───── DONNÉES BRUTES ─────
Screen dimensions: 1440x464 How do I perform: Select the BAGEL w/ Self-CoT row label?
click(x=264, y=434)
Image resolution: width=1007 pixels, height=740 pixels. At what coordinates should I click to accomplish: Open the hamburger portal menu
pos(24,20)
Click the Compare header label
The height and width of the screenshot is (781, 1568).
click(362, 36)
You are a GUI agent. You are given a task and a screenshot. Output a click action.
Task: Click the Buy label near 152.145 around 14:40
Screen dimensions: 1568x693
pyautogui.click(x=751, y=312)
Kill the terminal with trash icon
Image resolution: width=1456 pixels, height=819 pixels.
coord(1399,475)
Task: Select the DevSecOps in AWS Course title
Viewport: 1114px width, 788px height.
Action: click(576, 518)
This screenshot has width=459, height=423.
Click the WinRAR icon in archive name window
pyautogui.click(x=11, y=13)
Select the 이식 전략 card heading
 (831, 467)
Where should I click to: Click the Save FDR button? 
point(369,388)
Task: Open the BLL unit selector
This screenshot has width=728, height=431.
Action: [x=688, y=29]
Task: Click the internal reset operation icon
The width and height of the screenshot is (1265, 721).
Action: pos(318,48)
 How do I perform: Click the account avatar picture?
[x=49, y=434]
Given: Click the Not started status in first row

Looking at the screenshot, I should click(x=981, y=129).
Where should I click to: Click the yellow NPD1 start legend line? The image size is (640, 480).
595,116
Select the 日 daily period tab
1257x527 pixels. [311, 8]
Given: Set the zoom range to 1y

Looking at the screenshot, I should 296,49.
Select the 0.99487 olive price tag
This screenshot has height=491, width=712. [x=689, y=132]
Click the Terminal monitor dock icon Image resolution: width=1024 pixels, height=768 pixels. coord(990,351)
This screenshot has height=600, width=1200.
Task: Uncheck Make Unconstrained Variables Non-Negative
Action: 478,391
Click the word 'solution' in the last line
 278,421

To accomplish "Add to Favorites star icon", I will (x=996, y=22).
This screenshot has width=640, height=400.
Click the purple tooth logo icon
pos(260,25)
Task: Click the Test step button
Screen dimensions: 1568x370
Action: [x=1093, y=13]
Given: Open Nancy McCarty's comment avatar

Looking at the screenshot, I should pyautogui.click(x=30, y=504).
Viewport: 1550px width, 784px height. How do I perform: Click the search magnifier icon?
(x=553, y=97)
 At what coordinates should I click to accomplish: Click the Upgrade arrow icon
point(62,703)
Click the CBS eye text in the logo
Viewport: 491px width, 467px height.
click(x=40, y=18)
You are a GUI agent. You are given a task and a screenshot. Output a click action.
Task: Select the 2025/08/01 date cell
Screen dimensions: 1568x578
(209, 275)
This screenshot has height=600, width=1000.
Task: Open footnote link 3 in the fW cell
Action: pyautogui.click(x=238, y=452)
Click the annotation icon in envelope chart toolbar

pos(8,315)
─────
▶ [CONSIGNE]: Recopiez toutes les entrées ci-dessus à l'identique, sans rien y changer.

▶ [RÉPONSE ATTENDUE]:
Screen dimensions: 1440x464 How do I perform: Select the BAGEL w/ Self-CoT row label?
click(x=264, y=434)
Image resolution: width=1007 pixels, height=740 pixels. At what coordinates should I click to accomplish: Open the hamburger portal menu
pos(24,20)
Click the Compare header label
The height and width of the screenshot is (781, 1568).
click(362, 36)
You are a GUI agent. You are given a task and a screenshot. Output a click action.
Task: Click the Buy label near 152.145 around 14:40
Screen dimensions: 1568x693
pyautogui.click(x=751, y=312)
Kill the terminal with trash icon
Image resolution: width=1456 pixels, height=819 pixels.
coord(1399,475)
Task: Select the DevSecOps in AWS Course title
Viewport: 1114px width, 788px height.
Action: click(576, 518)
This screenshot has width=459, height=423.
Click the WinRAR icon in archive name window
pyautogui.click(x=11, y=13)
Select the 이식 전략 card heading
 (831, 467)
Where should I click to: Click the Save FDR button? 
point(369,388)
Task: Open the BLL unit selector
This screenshot has width=728, height=431.
Action: [x=688, y=29]
Task: Click the internal reset operation icon
The width and height of the screenshot is (1265, 721).
Action: pos(318,48)
 How do I perform: Click the account avatar picture?
[x=49, y=434]
Given: Click the Not started status in first row

Looking at the screenshot, I should click(x=981, y=129).
Where should I click to: Click the yellow NPD1 start legend line? The image size is (640, 480).
595,116
Select the 日 daily period tab
1257x527 pixels. [311, 8]
Given: Set the zoom range to 1y

Looking at the screenshot, I should 296,49.
Select the 0.99487 olive price tag
This screenshot has height=491, width=712. [x=689, y=132]
Click the Terminal monitor dock icon Image resolution: width=1024 pixels, height=768 pixels. coord(990,351)
This screenshot has height=600, width=1200.
Task: Uncheck Make Unconstrained Variables Non-Negative
Action: 478,391
Click the word 'solution' in the last line
 278,421

To accomplish "Add to Favorites star icon", I will (x=996, y=22).
This screenshot has width=640, height=400.
Click the purple tooth logo icon
pos(260,25)
Task: Click the Test step button
Screen dimensions: 1568x370
Action: [x=1093, y=13]
Given: Open Nancy McCarty's comment avatar

Looking at the screenshot, I should pyautogui.click(x=30, y=504).
Viewport: 1550px width, 784px height. How do I perform: Click the search magnifier icon?
(x=553, y=97)
 At what coordinates should I click to accomplish: Click the Upgrade arrow icon
point(62,703)
Click the CBS eye text in the logo
Viewport: 491px width, 467px height.
click(x=40, y=18)
You are a GUI agent. You are given a task and a screenshot. Output a click action.
Task: Select the 2025/08/01 date cell
Screen dimensions: 1568x578
(209, 275)
This screenshot has height=600, width=1000.
Task: Open footnote link 3 in the fW cell
Action: pyautogui.click(x=238, y=452)
Click the annotation icon in envelope chart toolbar

pos(8,315)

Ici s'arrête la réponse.